Une collection de raretés, d’inédits et de nouvelles chansons, prolongement du deuxième album « Yes, Virginia », cette version noniste revisite l’univers qui a fait connaître le duo et s’exerce aussi à de petites digressions amusantes comme la réinterprétation de « Pretty in Pink » de Psychedelic Furs. Musicalement, le cabaret-rock exécuté au cordeau par le mariage piano-batterie ne change pas depuis le premier album. Energique, parfois lourdaud, souvent d’une évidence mélodique un peu lassante, l’art musical de Dresden Dolls mériterait une plus grande subtilité ou tout au moins un peu de retenue.
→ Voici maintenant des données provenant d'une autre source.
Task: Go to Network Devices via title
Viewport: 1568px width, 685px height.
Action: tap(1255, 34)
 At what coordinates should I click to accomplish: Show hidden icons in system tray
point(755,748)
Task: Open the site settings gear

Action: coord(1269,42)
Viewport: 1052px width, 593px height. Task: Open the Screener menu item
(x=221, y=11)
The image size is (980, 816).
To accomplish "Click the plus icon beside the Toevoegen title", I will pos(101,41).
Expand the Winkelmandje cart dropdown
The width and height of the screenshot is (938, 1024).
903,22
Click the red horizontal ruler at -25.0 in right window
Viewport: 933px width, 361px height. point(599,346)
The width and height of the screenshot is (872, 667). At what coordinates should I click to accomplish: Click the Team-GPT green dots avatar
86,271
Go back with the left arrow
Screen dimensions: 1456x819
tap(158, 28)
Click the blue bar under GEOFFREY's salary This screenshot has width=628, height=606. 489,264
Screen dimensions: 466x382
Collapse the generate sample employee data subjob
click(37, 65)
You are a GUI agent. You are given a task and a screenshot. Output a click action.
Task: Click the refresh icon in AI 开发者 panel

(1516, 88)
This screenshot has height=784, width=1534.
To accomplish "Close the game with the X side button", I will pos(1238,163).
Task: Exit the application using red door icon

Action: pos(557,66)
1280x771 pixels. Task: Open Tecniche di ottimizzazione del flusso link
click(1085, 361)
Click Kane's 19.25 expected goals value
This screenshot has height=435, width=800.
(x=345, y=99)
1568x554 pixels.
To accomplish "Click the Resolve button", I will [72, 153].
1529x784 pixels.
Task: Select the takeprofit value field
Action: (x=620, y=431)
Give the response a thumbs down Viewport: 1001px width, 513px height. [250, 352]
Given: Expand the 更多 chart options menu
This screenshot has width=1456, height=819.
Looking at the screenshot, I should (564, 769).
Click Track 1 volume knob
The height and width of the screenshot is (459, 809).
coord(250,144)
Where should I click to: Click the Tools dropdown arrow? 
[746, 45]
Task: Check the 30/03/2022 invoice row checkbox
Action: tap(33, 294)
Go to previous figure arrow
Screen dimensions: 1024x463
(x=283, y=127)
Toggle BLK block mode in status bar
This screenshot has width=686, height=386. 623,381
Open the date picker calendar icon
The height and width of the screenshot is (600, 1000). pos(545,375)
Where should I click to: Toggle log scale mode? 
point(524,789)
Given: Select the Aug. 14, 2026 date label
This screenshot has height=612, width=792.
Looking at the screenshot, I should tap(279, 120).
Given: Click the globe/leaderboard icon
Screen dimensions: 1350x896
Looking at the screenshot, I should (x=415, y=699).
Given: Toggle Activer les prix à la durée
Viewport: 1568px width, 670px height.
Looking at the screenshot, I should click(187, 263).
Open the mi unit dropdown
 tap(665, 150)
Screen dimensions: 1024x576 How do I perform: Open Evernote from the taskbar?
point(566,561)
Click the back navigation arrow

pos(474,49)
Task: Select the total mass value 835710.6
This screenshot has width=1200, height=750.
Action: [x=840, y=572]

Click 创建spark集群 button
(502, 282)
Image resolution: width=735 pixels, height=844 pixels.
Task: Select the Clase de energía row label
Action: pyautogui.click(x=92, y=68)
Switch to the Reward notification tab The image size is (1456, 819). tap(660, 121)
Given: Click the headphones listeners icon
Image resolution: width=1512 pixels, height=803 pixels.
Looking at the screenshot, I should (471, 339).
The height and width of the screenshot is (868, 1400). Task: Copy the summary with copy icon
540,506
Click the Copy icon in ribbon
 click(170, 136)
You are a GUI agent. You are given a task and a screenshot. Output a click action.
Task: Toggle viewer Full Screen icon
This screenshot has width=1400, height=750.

Ainsi des titres comme « The Gardener » ont une dimension qui présage du meilleur, moins -chien fou- et parfaitement produit par Paul Q. Kolderie (Throwing Muses…). « No, Virginia » est surtout un disque de transition, les membres du groupe ayant actuellement des velléités  solo, un album d’Amanda est prévu pour l’automne et Brian a été vu sur des enregistrements de Nine Inch Nails. Phénomène visuel tout autant que musical, Dresden Dolls a la vertu d’apporter un bol d’air aux musiques dites sombres, mais surtout n’y cherchez pas la noirceur et l’expressionnisme de la batcave originelle ou du pagan-goth (Alien Sex Fiend, Sex Gang Children, Virgin Prunes…), Dresden Dolls est à la fois beaucoup plus transgenre et accessible à toutes les oreilles.